Saying Goodbye - Father Scott Harter

School's out for the summer.

Father Scott Harter, GICC chaplain
The GICC staff, having completed reports and shoved pesky textbooks aside, repairs to the relaxed atmosphere of Whitey's to eat, drink and make merry.

School chaplain Father Scott Harter sits across from us at a long table and trades laughing barbs with my husband John. Meandering around us is an elderly woman, not quite steady on her feet, who pauses at our table.

"What's all this?" she scans our group of jubilant teachers.

"This," Father Scott explains kindly, "is the Central Catholic faculty celebrating the last day of school."

But she's not listening. In her mild state of inebriation, she suddenly becomes transfixed by Father Scott's hair and begins to stroke it.

"Yeah, we're all having dinner together," he continues with unfailing politeness as the woman twines her fingers through his curls.

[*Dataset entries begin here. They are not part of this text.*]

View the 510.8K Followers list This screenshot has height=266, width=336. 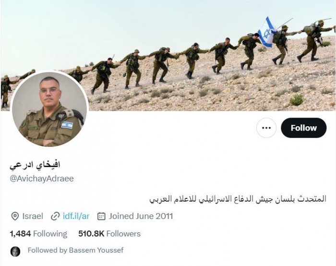tap(109, 234)
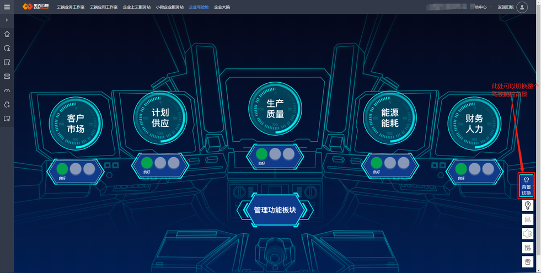The width and height of the screenshot is (541, 273).
Task: Open the user avatar icon at top-right
Action: tap(522, 7)
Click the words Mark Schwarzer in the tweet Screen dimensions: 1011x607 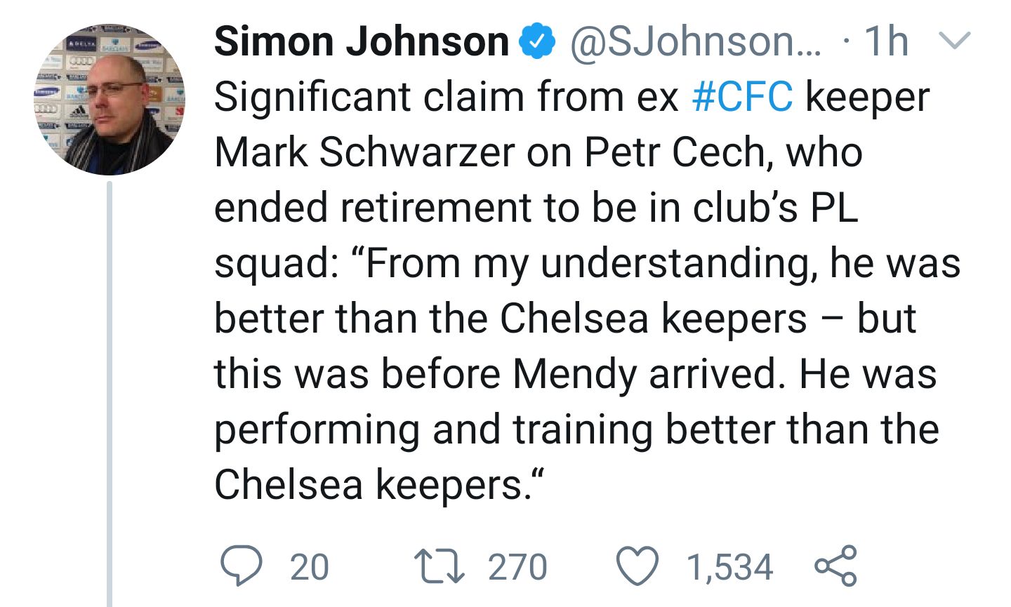[364, 152]
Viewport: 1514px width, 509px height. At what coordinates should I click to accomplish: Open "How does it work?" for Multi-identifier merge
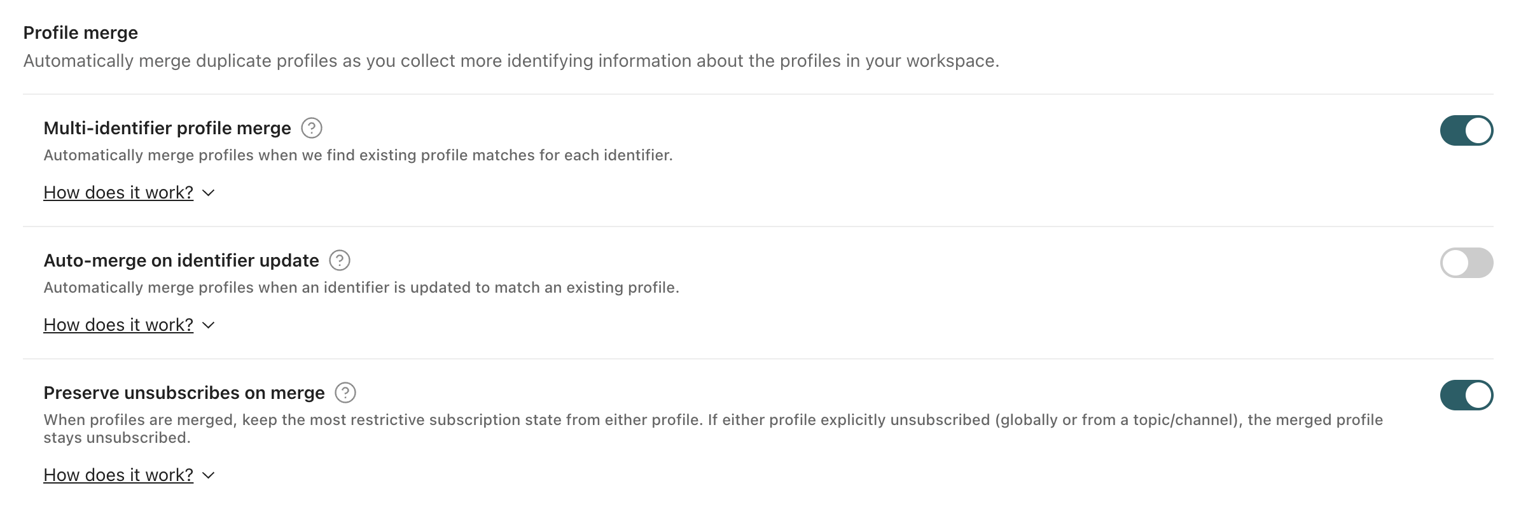(118, 193)

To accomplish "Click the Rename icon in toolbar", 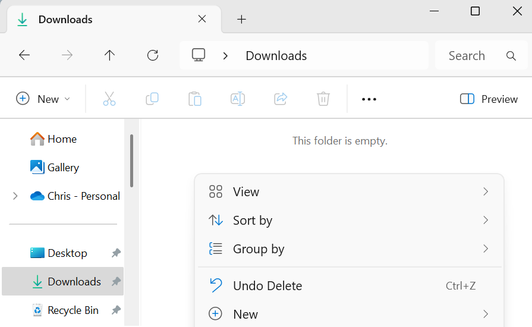I will (x=238, y=99).
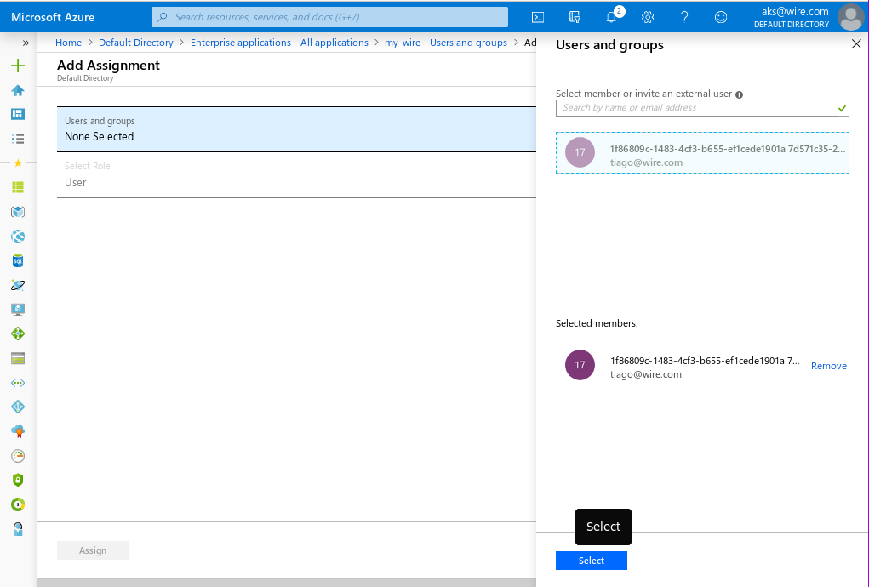Open portal settings gear icon

pos(648,17)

I assume she's an overly-friendly parishioner until Scott glances painfully across the table at John and me.

"I don't know this person," he says aloud. Oblivious, the woman murmurs dreamily and massages his head.

Is there a diplomatic way to extricate him from her grasp, I wonder? But I abandon the idea and sit back. This is a gift, pure and simple. I want to see what happens.

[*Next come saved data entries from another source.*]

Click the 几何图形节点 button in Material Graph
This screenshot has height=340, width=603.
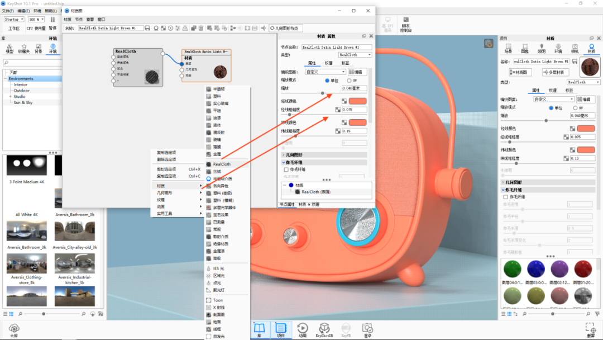[x=284, y=27]
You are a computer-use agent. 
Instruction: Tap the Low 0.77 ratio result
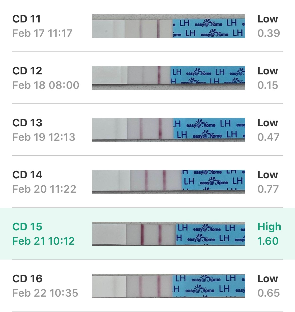(x=268, y=182)
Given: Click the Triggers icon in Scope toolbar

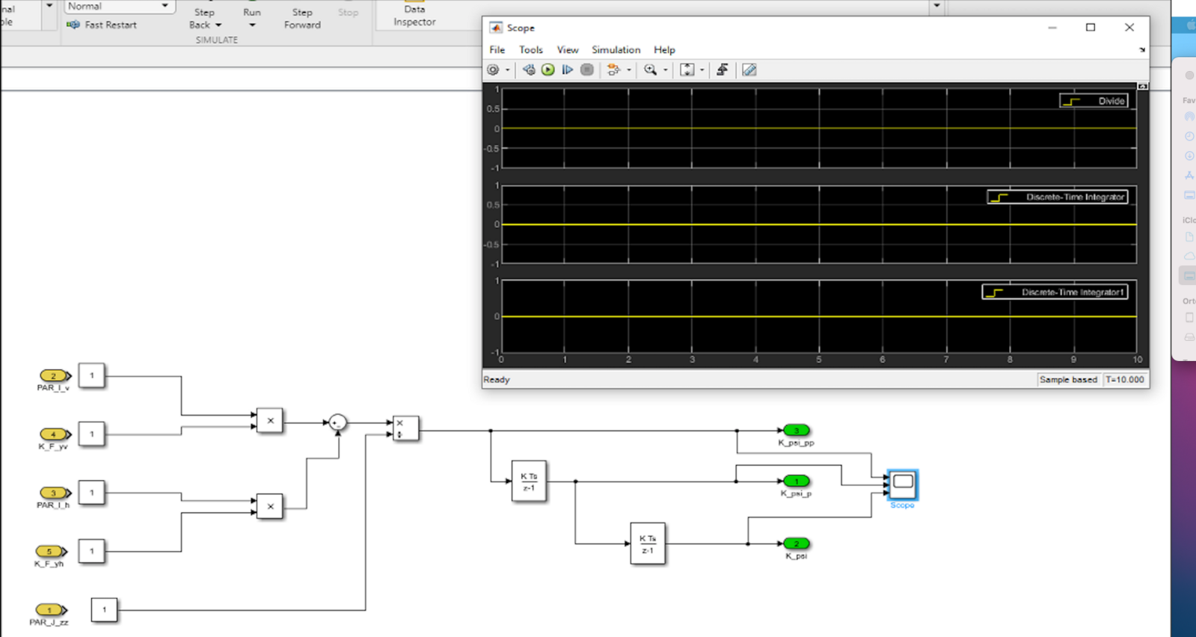Looking at the screenshot, I should 722,70.
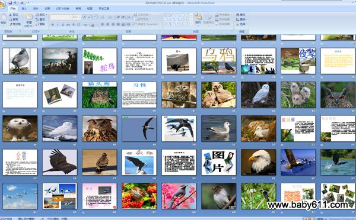Open the Select dropdown in editing group

tap(241, 24)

Finally, her husband comes to collect her and ushers his tipsy wife out the door. Freed at last, Father Scott laughs ruefully. "Yep," he shrugs, "this is my life."

I can hardly blame the old woman. Wherever he is - at school, church, or even Whitey's Sports Bar - people are drawn to Scott Harter. It's not just his demented humor or energy or the joyous life he brings to any gathering . It's that in a sea of faces, his is the face that says yes: Yes, I'll help. Yes, I'll drop everything. Yes, I'll listen - even if you're drunk and touch my hair and embarrass me in front of my friends.

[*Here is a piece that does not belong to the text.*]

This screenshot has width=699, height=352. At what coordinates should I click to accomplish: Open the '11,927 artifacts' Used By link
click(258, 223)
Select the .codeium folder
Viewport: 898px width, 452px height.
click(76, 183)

When he arrives at Central Catholic four years ago as a newly ordained young assistant pastor and school chaplain, I inform my husband that I will never confess my sins to a mere youngster. He's barely older than our sons, I scoff - hardly past puberty.

Senior Miles Rerucha and Father Scott
He makes jokes at school Masses that border on the irreverent. Just as the Good Shepherd searched for the lost lamb, he explains, so does Jesus search for us.

"And what did the Good Shepherd do when he found the little lamb?" he questions our students. "He beat it. He beat it severely."

One day at school Mass, he orders the students to say aloud with him the names of the three persons in the Holy Trinity. "First the Father,  then the Son," he carefully intones, "and finally Harold Hankleton."

He announces at Mass that his sister has recently given birth. He pleads with her to name his newly born niece Celine Dion. "Or Celine DIJON if you prefer something more unique," he attempts to sway his sister.

Toward the end of one particularly long school convocation, a teacher consistently mispronounces the names of two of our students - twins Ryan and David Pilsl. "Pizzle", she says. Father Scott, sitting with us at the back of the gym, grins wickedly and holds up his phone to share the definition of pizzle.

"Pizzle," it says. "the penis of an animal, especially a bull."

In the blink of an eye, an entire row of teachers is snorting and giggling like the middle school children we struggle to control.

This is, perhaps, why my husband and I love him. It's why everybody loves him. He's naughty, he's lovable, and he's very, very good.

Aside from the jokes and the lively banter, his message to our kids is always that Jesus loves them to distraction, wants the very, very best for them, and can't wait for them to know Him.

"If Jesus is just like Father Scott," a senior boy confides, "I guess I'll be all right."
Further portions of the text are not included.